MICHAEL HIRSON: It’s a good question. I think in terms of COVID cases, I personally see no reason to be suspicious. I think the current incentives for the Chinese government, from the central to the local level, are to bring the epidemics under control before they get out of hand. So I think local authorities are under a lot of pressure to reveal cases. So I wouldn’t be too skeptical about it. The dead are another story.

China has a different way of counting COVID deaths. There may also be incentives for local officials not to reveal as much. So I think it’s a politically sensitive number. Then on the GDP side, in terms of the economy, there are some issues adjusting the official data to what is probably a better, more accurate measure of underlying growth. It has always been a problem. I don’t know if that’s necessarily grossly false. But I think it makes sense to think with – to take the official numbers with a grain of salt in terms of actual growth.

RACHELLE AKUFFO: And when you consider China as the second largest economy in the world, you also obviously have its key trading relationship with the United States. They are still trying to sort out this phase one trade deal. But we may be seeing a move toward lifting some of those tariffs as a way to somehow help fight inflation in the United States. How do you see the US-China relationship evolving in light of what we see here?

MICHAEL HIRSON: I think if you look at it from an economic point of view, there would be little argument that it would be beneficial for both parties to lift the tariffs. Treasury Secretary Yellen’s comments to Duleep Singh in the White House show that at least one wing of the Biden administration is making the case. I think politics is going to be pretty tough, though. Removing tariffs before the midterm elections risks making the administration appear weak vis-à-vis China.

China has failed to live up to its commitments to the phase one deal, which gives the impression that it may be being rewarded for something it did not follow through with. And then you have Ukraine where I think China is trying to find that delicate balance where they don’t directly support Russia’s invasion but still stand behind Russia as a friend and ally. And that also makes politics difficult. So I personally think it’s unlikely that we’ll see a major change in pricing policy this year.

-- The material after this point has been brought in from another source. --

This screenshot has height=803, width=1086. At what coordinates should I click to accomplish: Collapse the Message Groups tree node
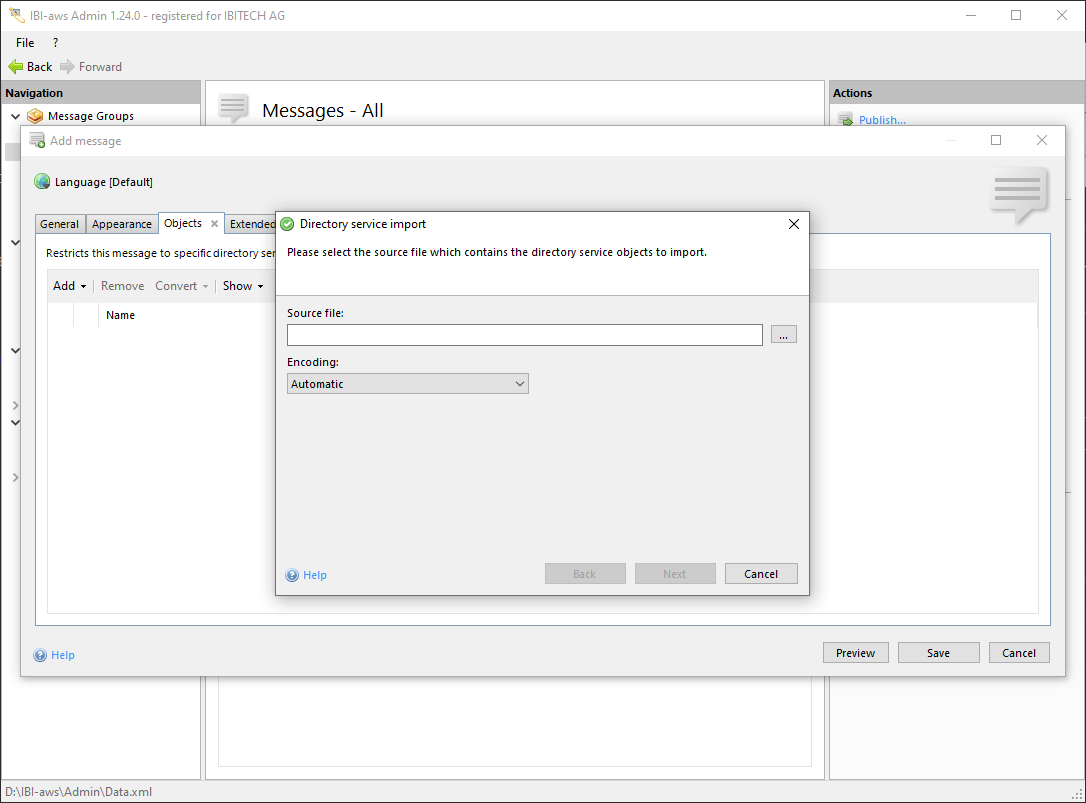(15, 116)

DAVE BRIGGS: Michael, quickly, I never ask a one-word question. Is China more or less likely to try to invade Taiwan after what it saw with Russia in Ukraine?

MICHAEL HIRSON: Very difficult. I would say pretty much the same thing, to be honest. Maybe– I would say roughly the same thing, which isn’t very likely anytime soon. But the risks increase over time. I mean, we don’t think that’s a high probability for the next few years, unfortunately. You look at five years, 10 years, and those risks increase quite significantly.

DAVE BRIGGS: Major story that would be. Thank you, Michael Hirson from Eurasia Group. Thank you for coming. Thank you.